◆ STORED RECORDS:
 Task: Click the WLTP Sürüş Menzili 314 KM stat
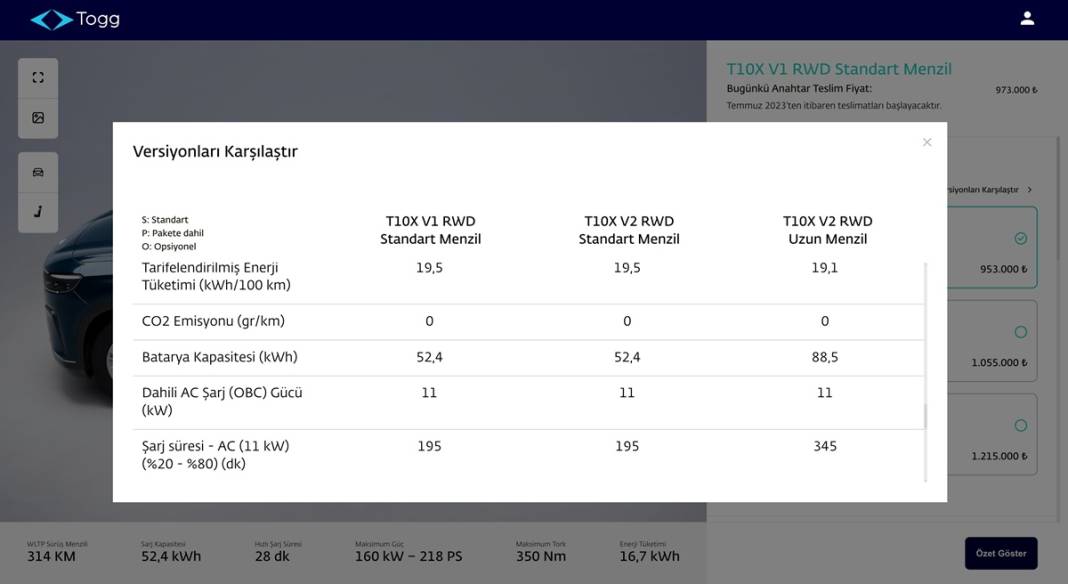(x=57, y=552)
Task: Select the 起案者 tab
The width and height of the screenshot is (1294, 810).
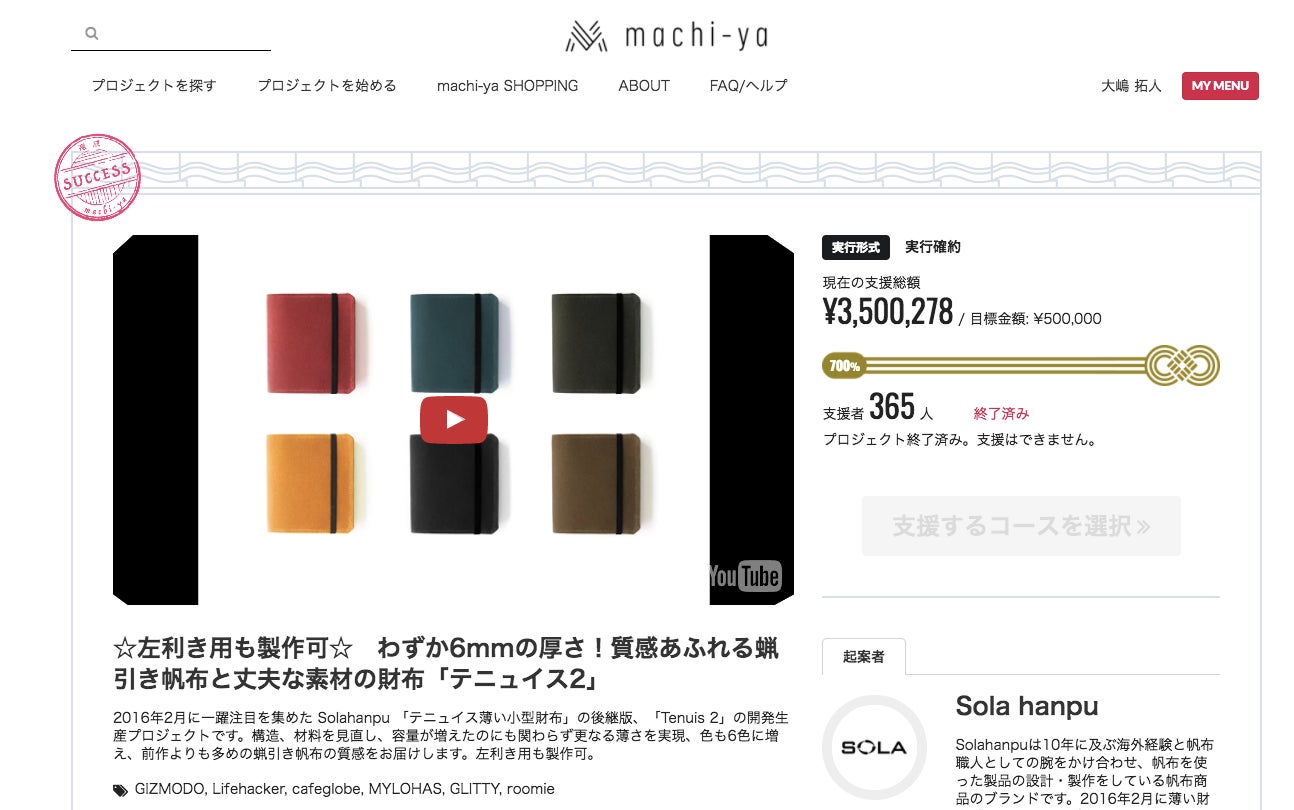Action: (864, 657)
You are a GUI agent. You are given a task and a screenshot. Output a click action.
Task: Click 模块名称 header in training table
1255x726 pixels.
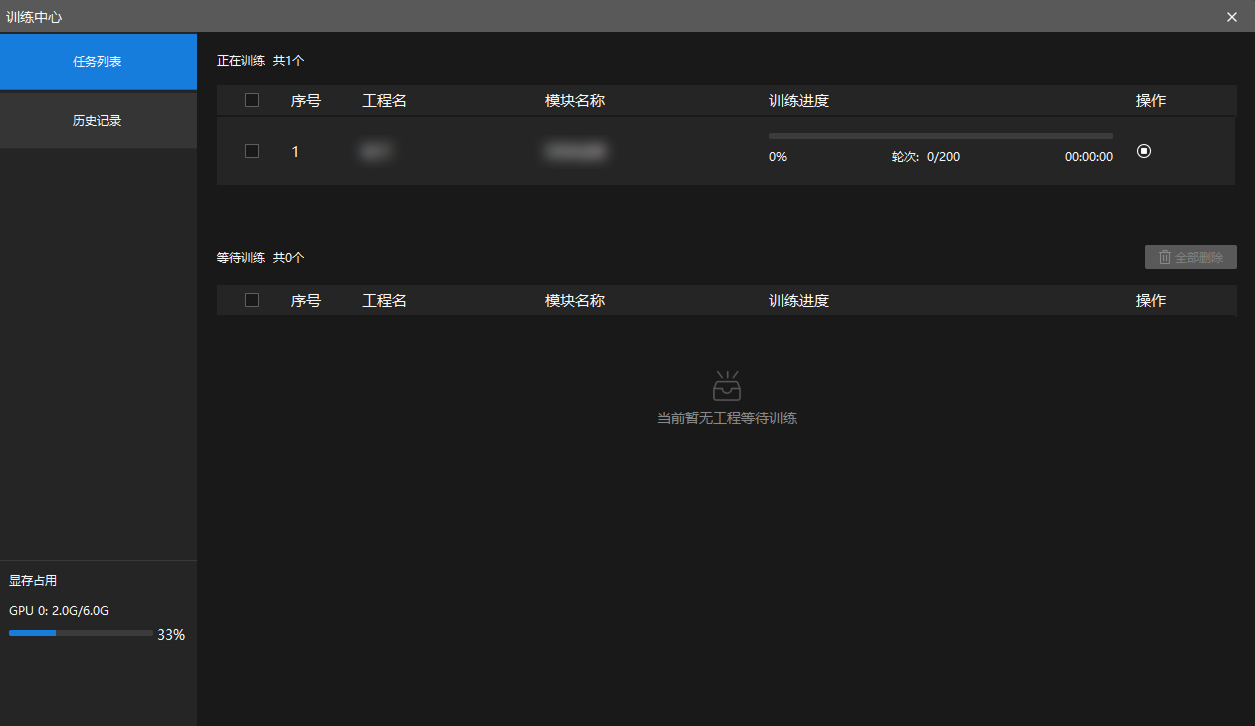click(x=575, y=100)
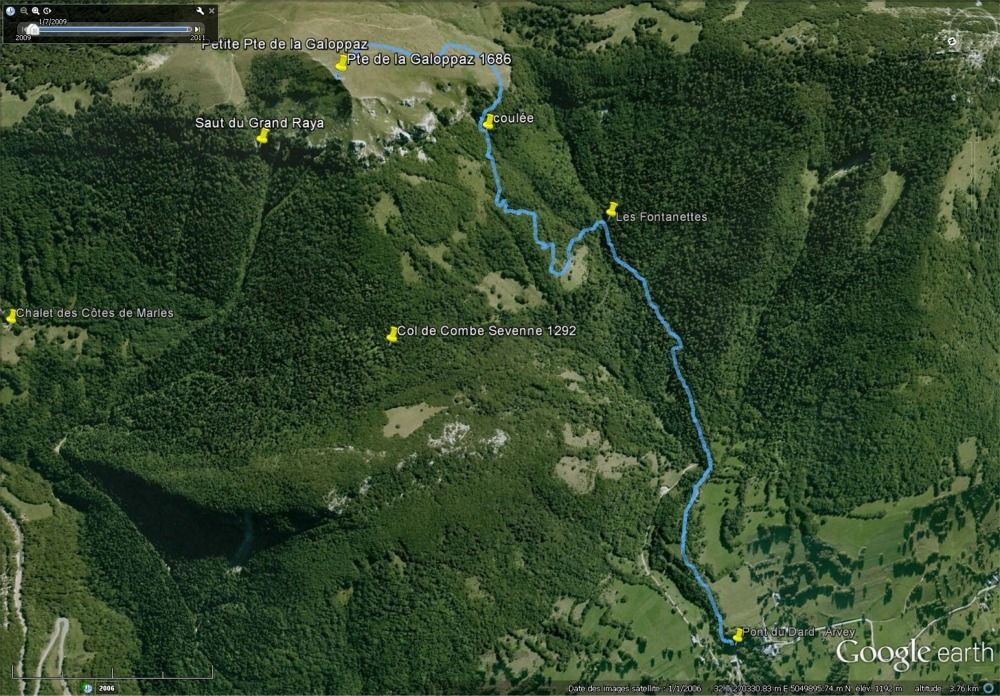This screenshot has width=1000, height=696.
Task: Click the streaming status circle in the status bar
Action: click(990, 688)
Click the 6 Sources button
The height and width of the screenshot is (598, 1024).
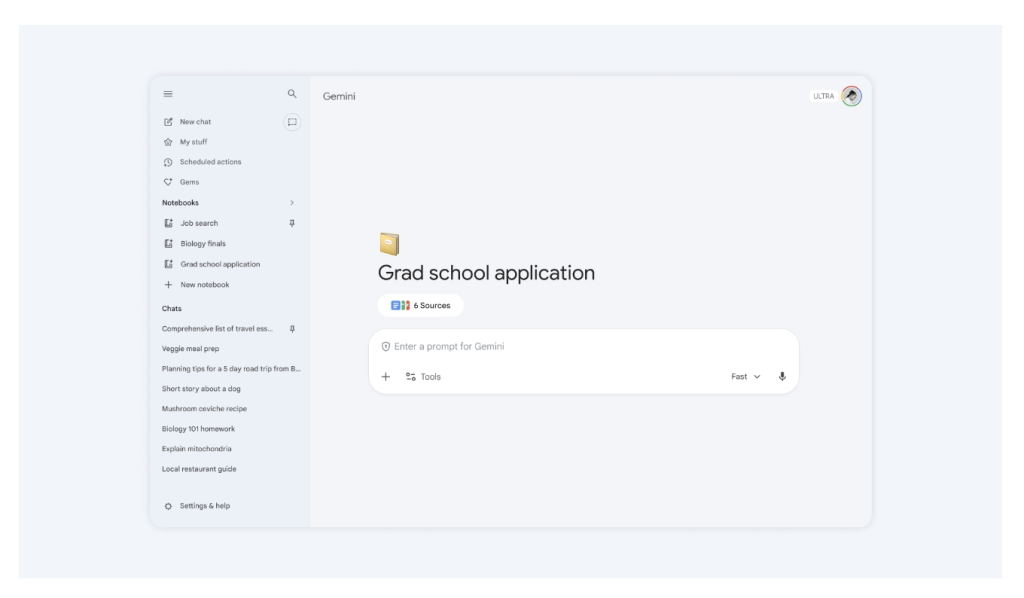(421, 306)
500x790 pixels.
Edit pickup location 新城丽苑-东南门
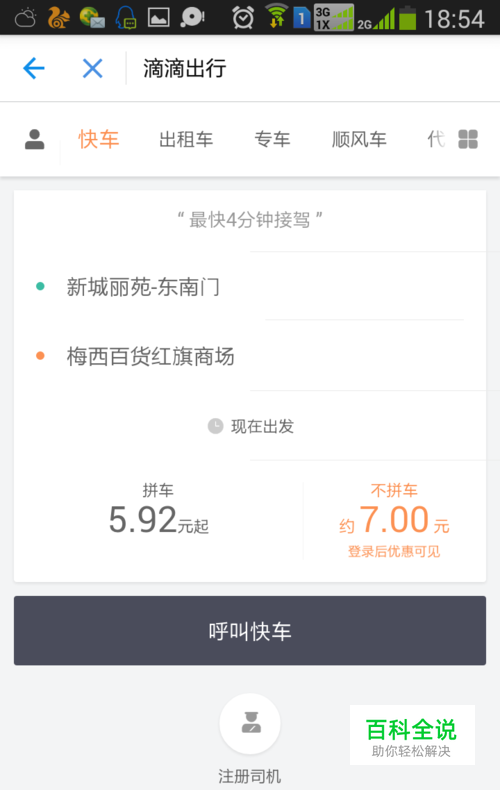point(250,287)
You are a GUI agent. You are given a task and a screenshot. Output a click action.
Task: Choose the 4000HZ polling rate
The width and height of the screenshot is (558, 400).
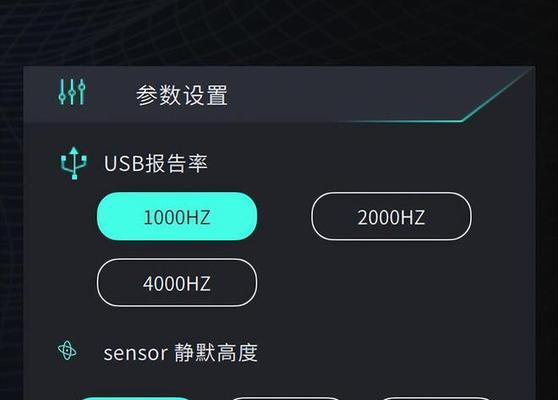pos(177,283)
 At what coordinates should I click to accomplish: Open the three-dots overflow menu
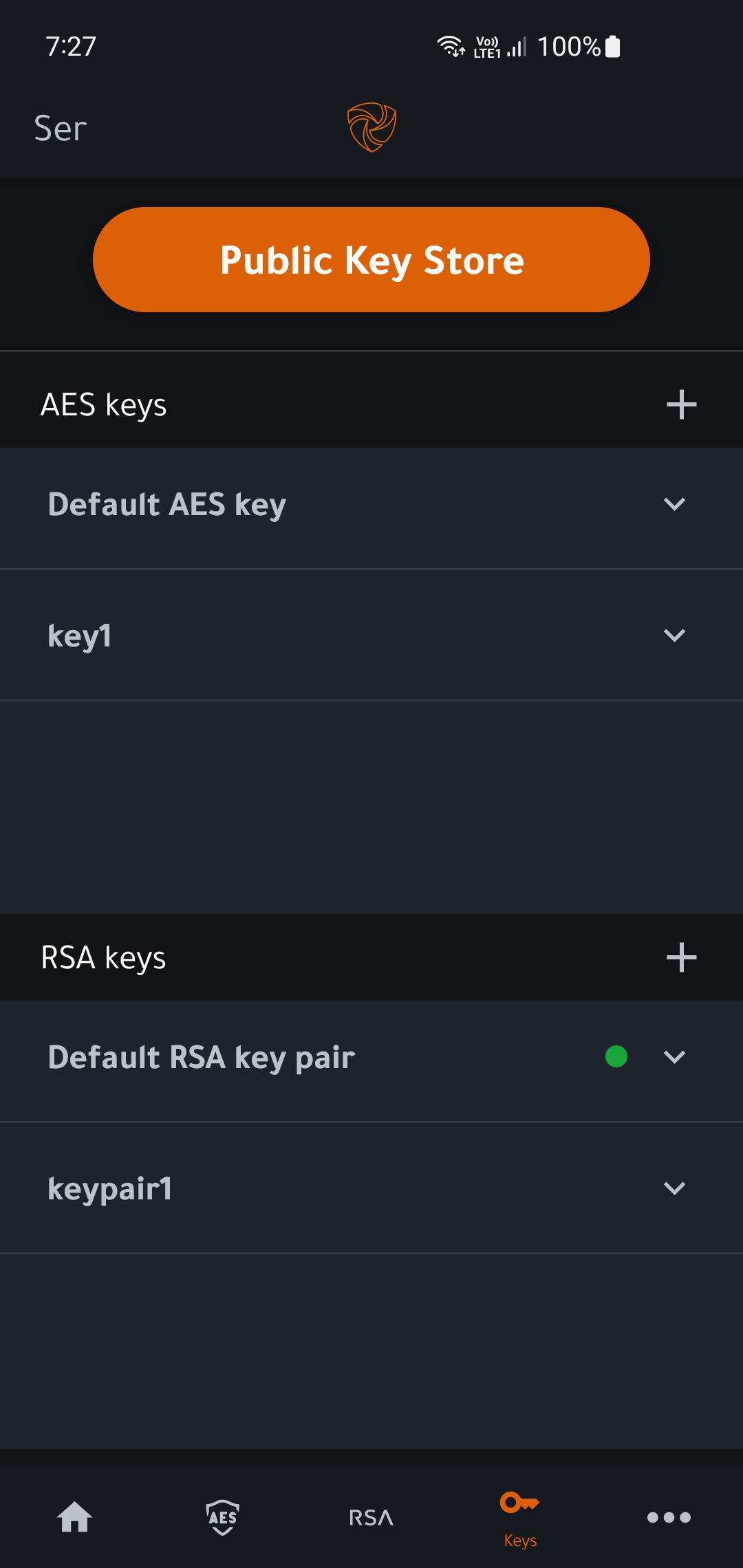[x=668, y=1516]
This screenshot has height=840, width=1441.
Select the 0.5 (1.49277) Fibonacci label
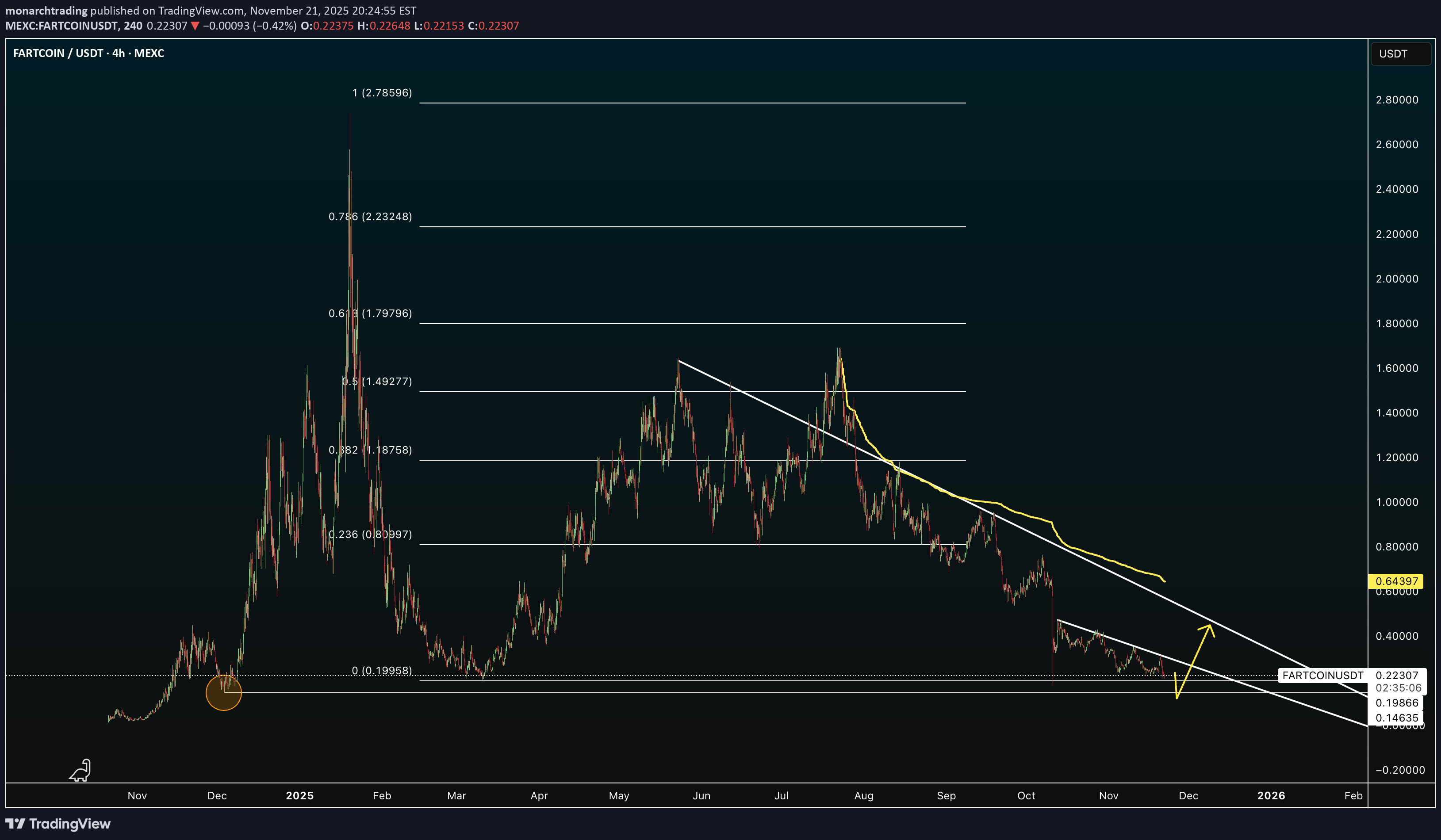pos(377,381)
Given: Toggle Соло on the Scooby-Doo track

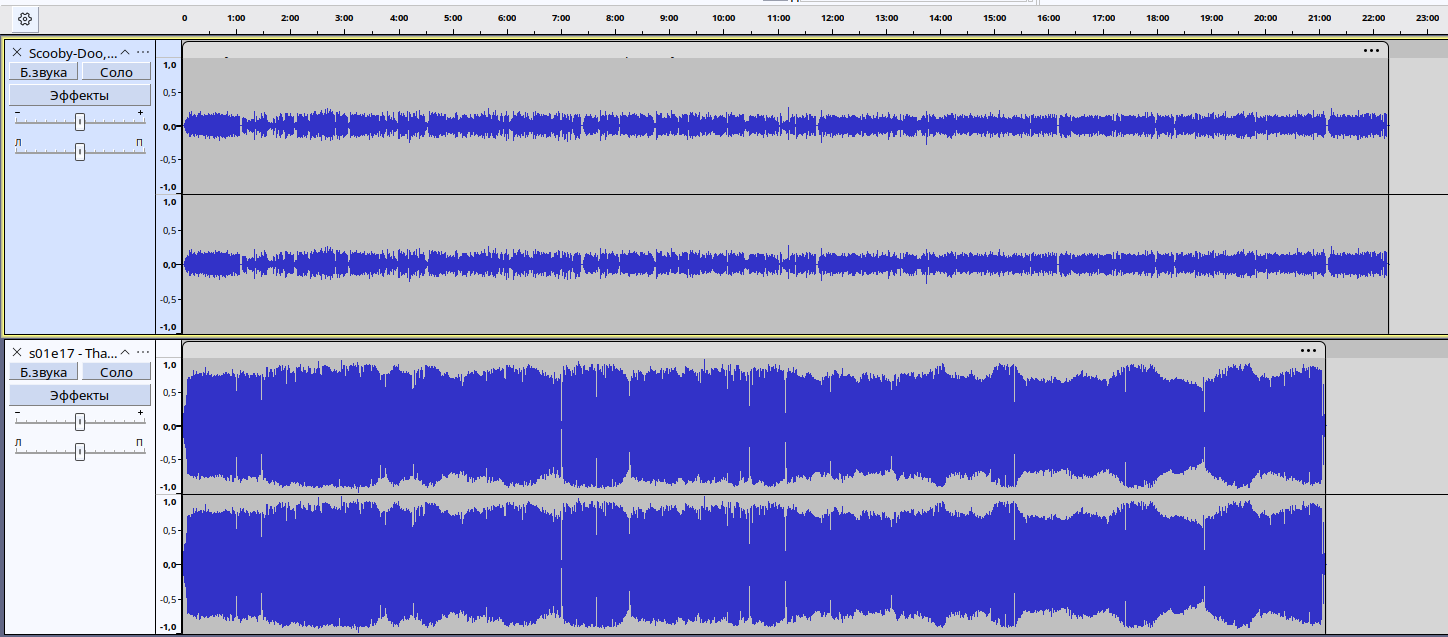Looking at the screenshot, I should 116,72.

◆ JOB: Please render everything from the start of the data down to the line containing "Action: (864, 657)" as a JSON list of strings, one string per line, with blank lines skipped and the pictures left out.

◆ CORRECT OUTPUT:
[
  " Task: Click the WLTP Sürüş Menzili 314 KM stat",
  "(x=57, y=552)",
  "Task: Select the 起案者 tab",
  "The width and height of the screenshot is (1294, 810).",
  "Action: (864, 657)"
]